Provided data:
=== Section Start ===

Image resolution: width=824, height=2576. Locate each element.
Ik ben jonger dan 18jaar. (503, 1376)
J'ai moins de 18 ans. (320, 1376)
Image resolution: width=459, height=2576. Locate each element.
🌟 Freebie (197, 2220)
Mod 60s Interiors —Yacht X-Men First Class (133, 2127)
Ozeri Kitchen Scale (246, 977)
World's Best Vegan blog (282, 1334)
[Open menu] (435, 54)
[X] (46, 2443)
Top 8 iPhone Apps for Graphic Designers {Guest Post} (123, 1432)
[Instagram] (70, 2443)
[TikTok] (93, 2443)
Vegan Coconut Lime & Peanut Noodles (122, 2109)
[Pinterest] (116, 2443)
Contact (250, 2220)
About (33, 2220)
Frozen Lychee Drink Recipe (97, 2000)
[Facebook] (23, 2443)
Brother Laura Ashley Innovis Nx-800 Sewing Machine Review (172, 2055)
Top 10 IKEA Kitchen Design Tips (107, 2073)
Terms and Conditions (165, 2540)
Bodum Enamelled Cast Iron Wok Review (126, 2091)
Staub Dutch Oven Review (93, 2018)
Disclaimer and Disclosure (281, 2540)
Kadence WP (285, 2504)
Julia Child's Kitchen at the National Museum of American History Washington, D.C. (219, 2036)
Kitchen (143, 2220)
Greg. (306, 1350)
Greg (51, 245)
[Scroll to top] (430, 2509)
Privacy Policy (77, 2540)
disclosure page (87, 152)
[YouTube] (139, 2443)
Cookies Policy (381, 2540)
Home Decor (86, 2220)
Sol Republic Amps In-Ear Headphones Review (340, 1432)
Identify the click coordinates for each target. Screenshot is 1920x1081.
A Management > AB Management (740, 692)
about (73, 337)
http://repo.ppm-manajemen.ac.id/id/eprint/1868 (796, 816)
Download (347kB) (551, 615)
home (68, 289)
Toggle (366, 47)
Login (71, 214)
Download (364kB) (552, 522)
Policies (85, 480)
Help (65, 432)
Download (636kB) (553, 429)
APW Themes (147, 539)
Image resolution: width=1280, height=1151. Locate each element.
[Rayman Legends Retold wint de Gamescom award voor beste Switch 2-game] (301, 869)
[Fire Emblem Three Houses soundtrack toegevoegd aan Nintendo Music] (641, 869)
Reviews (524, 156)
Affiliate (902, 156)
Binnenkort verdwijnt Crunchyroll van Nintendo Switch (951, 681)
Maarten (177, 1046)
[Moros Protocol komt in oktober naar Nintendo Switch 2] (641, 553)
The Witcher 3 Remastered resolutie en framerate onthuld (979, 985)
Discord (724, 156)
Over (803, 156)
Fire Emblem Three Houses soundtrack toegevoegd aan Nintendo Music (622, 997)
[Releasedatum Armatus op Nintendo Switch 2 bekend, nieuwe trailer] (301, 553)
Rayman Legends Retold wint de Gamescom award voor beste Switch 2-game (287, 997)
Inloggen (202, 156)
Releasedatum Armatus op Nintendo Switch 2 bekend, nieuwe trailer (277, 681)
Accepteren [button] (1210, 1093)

=== Section End ===

What you should do: Up to and including the final line of the data above, please copy every line exactly, starting from the one that contains "Inloggen (202, 156)".

Exercise result:
Inloggen (202, 156)
Releasedatum Armatus op Nintendo Switch 2 bekend, nieuwe trailer (277, 681)
Accepteren [button] (1210, 1093)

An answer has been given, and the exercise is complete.